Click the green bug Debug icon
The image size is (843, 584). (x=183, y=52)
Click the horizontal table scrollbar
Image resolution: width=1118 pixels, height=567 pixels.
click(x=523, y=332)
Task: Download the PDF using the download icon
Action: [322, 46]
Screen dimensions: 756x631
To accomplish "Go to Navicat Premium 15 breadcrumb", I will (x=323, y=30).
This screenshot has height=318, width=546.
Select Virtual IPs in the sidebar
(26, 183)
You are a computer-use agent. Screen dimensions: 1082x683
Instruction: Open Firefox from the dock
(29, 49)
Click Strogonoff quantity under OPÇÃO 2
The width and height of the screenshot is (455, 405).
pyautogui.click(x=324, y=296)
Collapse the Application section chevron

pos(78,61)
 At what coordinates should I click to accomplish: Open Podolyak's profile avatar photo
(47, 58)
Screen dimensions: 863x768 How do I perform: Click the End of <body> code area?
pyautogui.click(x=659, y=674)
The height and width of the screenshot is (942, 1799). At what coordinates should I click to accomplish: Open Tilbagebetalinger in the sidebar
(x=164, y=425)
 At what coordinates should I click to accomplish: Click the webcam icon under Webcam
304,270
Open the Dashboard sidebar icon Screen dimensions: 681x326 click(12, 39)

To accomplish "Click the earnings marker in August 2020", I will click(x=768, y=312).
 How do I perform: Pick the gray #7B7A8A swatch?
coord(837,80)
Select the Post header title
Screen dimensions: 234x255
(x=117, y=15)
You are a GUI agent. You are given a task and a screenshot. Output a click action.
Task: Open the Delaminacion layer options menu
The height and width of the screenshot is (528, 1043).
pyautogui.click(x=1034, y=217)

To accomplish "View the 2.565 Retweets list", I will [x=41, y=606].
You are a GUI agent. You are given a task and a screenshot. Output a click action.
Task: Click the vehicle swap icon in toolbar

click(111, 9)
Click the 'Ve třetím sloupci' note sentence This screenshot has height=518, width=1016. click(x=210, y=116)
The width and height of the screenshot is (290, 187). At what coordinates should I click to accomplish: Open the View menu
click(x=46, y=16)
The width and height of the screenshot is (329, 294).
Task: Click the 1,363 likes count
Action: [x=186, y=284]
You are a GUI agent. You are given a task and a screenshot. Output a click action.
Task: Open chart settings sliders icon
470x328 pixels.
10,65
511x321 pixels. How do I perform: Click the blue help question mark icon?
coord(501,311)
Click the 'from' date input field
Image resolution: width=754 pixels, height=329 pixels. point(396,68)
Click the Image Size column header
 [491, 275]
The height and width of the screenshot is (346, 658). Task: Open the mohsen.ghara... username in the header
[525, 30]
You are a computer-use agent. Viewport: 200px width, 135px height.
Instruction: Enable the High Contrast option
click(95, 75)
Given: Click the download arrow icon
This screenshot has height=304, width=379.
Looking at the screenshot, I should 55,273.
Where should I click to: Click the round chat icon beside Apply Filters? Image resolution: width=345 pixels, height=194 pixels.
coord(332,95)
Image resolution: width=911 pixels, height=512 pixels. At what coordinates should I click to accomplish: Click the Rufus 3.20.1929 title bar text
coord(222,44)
========
§ **WORK REQUIRED**:
For this exercise, the records above must be returned exactly.

§ **OUTPUT OF THE EXERCISE**:
Click the green bug Debug icon
The image size is (843, 584). (x=183, y=52)
Click the horizontal table scrollbar
Image resolution: width=1118 pixels, height=567 pixels.
click(x=523, y=332)
Task: Download the PDF using the download icon
Action: [322, 46]
Screen dimensions: 756x631
To accomplish "Go to Navicat Premium 15 breadcrumb", I will (x=323, y=30).
This screenshot has height=318, width=546.
Select Virtual IPs in the sidebar
(26, 183)
You are a computer-use agent. Screen dimensions: 1082x683
Instruction: Open Firefox from the dock
(29, 49)
Click Strogonoff quantity under OPÇÃO 2
The width and height of the screenshot is (455, 405).
pyautogui.click(x=324, y=296)
Collapse the Application section chevron

pos(78,61)
 At what coordinates should I click to accomplish: Open Podolyak's profile avatar photo
(47, 58)
Screen dimensions: 863x768 How do I perform: Click the End of <body> code area?
pyautogui.click(x=659, y=674)
The height and width of the screenshot is (942, 1799). At what coordinates should I click to accomplish: Open Tilbagebetalinger in the sidebar
(x=164, y=425)
 At what coordinates should I click to accomplish: Click the webcam icon under Webcam
304,270
Open the Dashboard sidebar icon Screen dimensions: 681x326 click(12, 39)

To accomplish "Click the earnings marker in August 2020", I will click(x=768, y=312).
 How do I perform: Pick the gray #7B7A8A swatch?
coord(837,80)
Select the Post header title
Screen dimensions: 234x255
(x=117, y=15)
You are a GUI agent. You are given a task and a screenshot. Output a click action.
Task: Open the Delaminacion layer options menu
The height and width of the screenshot is (528, 1043).
pyautogui.click(x=1034, y=217)

To accomplish "View the 2.565 Retweets list", I will [x=41, y=606].
You are a GUI agent. You are given a task and a screenshot. Output a click action.
Task: Click the vehicle swap icon in toolbar

click(111, 9)
Click the 'Ve třetím sloupci' note sentence This screenshot has height=518, width=1016. click(x=210, y=116)
The width and height of the screenshot is (290, 187). At what coordinates should I click to accomplish: Open the View menu
click(x=46, y=16)
The width and height of the screenshot is (329, 294).
Task: Click the 1,363 likes count
Action: [x=186, y=284]
You are a GUI agent. You are given a task and a screenshot. Output a click action.
Task: Open chart settings sliders icon
470x328 pixels.
10,65
511x321 pixels. How do I perform: Click the blue help question mark icon?
coord(501,311)
Click the 'from' date input field
Image resolution: width=754 pixels, height=329 pixels. point(396,68)
Click the Image Size column header
 [491, 275]
The height and width of the screenshot is (346, 658). Task: Open the mohsen.ghara... username in the header
[525, 30]
You are a computer-use agent. Viewport: 200px width, 135px height.
Instruction: Enable the High Contrast option
click(95, 75)
Given: Click the download arrow icon
This screenshot has height=304, width=379.
Looking at the screenshot, I should 55,273.
Where should I click to: Click the round chat icon beside Apply Filters? Image resolution: width=345 pixels, height=194 pixels.
coord(332,95)
Image resolution: width=911 pixels, height=512 pixels. At what coordinates should I click to accomplish: Click the Rufus 3.20.1929 title bar text
coord(222,44)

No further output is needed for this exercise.